(Data items)
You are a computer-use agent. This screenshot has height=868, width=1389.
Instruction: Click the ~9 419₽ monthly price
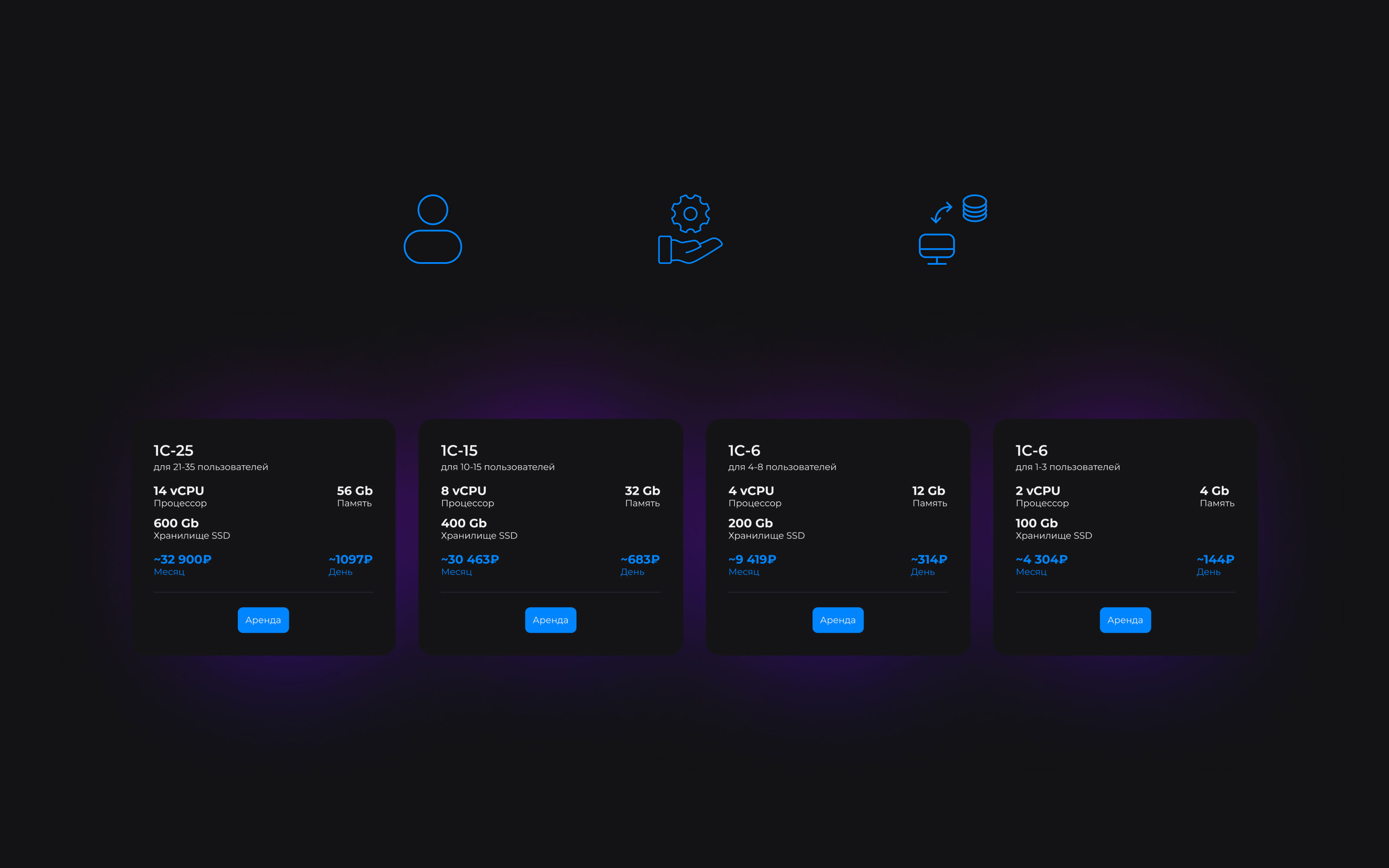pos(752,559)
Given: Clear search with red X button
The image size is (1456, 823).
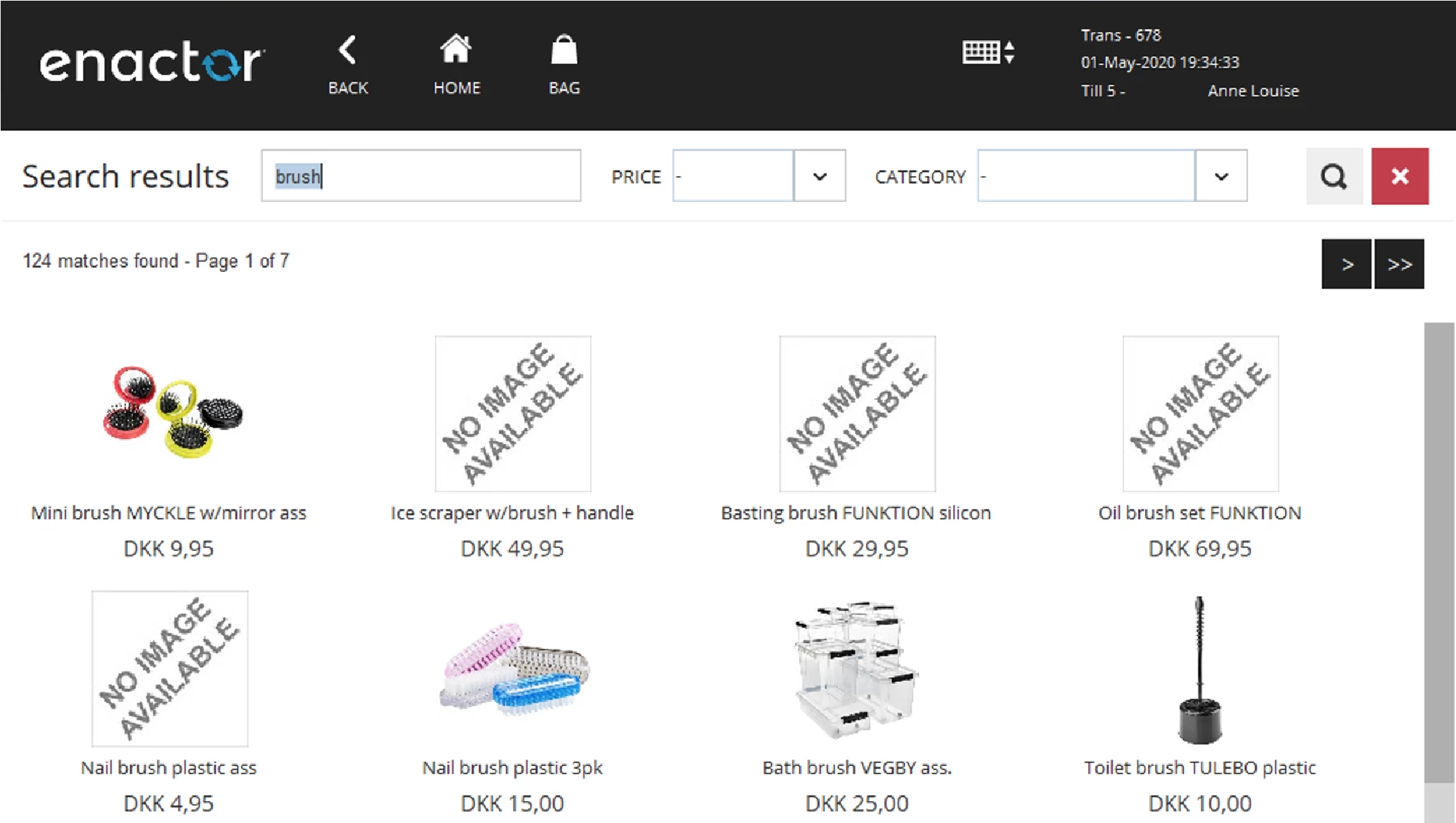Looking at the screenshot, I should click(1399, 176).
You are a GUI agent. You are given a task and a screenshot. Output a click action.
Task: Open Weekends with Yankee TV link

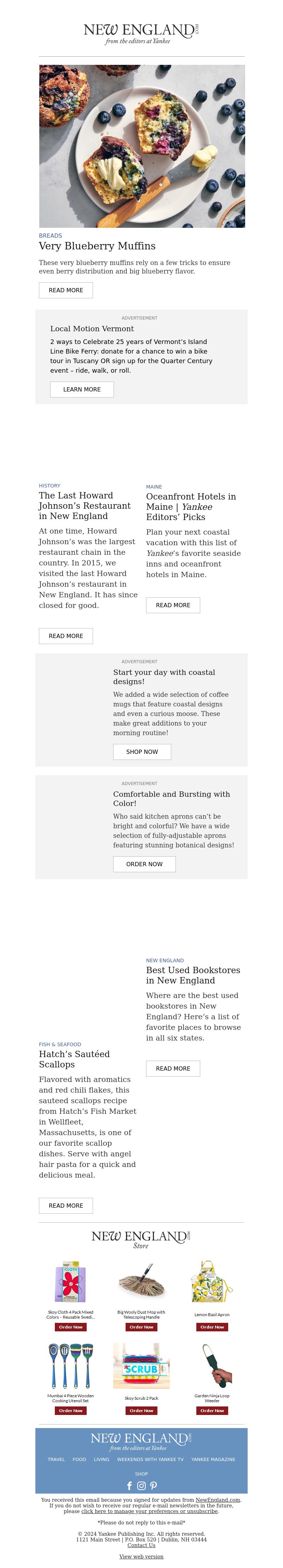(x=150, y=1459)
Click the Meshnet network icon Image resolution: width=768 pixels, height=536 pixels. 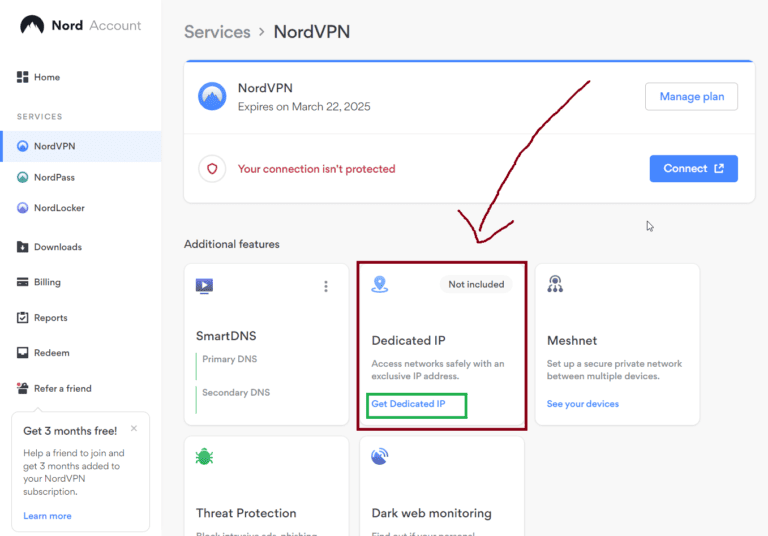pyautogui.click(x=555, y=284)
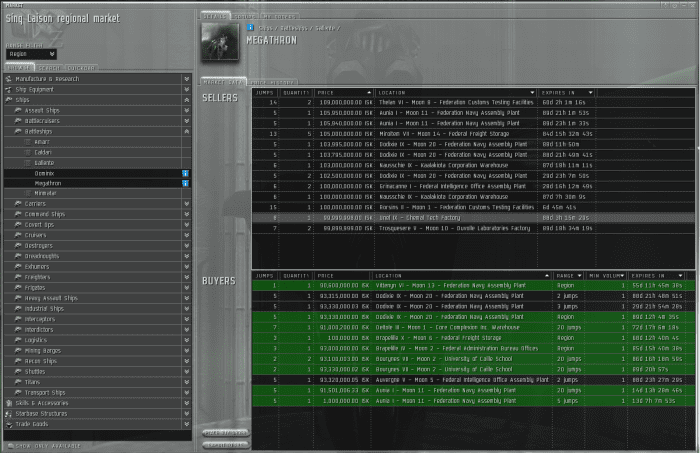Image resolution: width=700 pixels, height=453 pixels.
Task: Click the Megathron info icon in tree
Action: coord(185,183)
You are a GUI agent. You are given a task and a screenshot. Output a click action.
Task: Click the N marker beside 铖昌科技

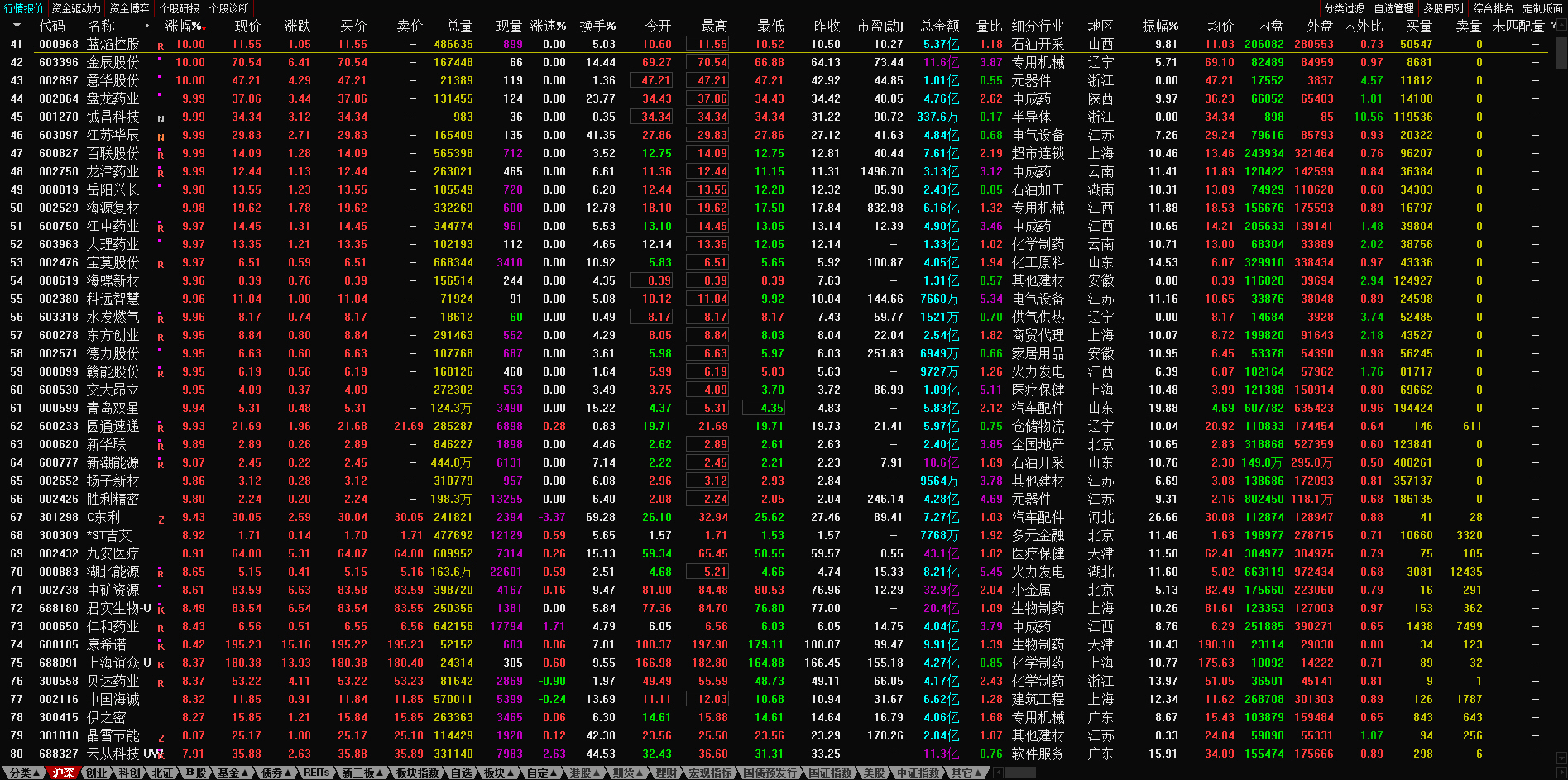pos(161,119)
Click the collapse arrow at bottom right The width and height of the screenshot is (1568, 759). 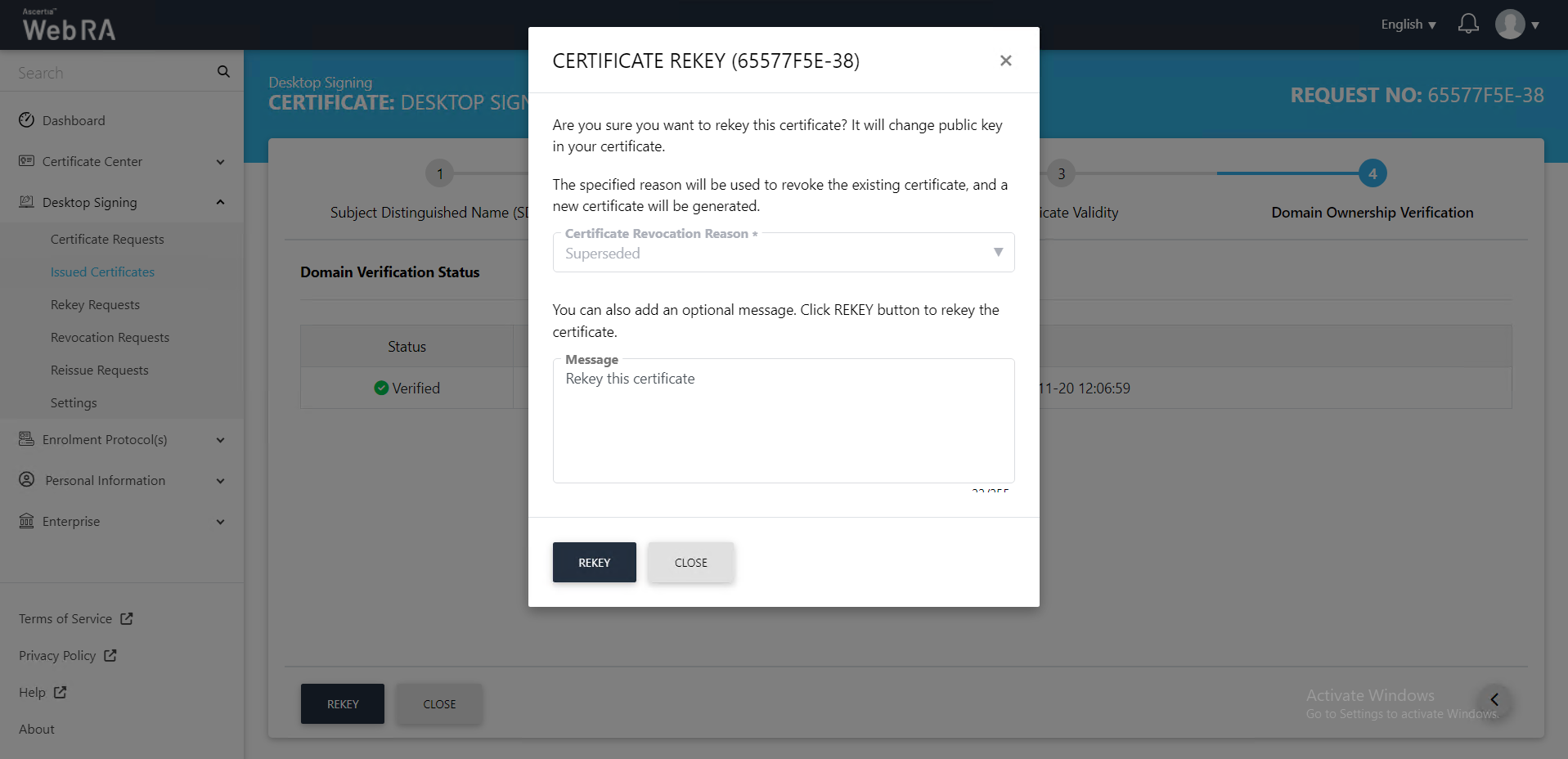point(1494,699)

### [Requirements]
Copy the items from the start through the line that contains "(x=150, y=1459)", inclusive, changing "red X button" to "red cross button" and keeping everything else the same. Leave the pictures out of your answer.

### [In response]
You are a computer-use agent. This screenshot has height=868, width=1389.
Instruction: Click the ~9 419₽ monthly price
pos(752,559)
Given: Clear search with red cross button
The image size is (1456, 823).
Looking at the screenshot, I should click(1399, 176).
You are a GUI agent. You are given a task and a screenshot. Output a click action.
Task: Open Weekends with Yankee TV link

(x=150, y=1459)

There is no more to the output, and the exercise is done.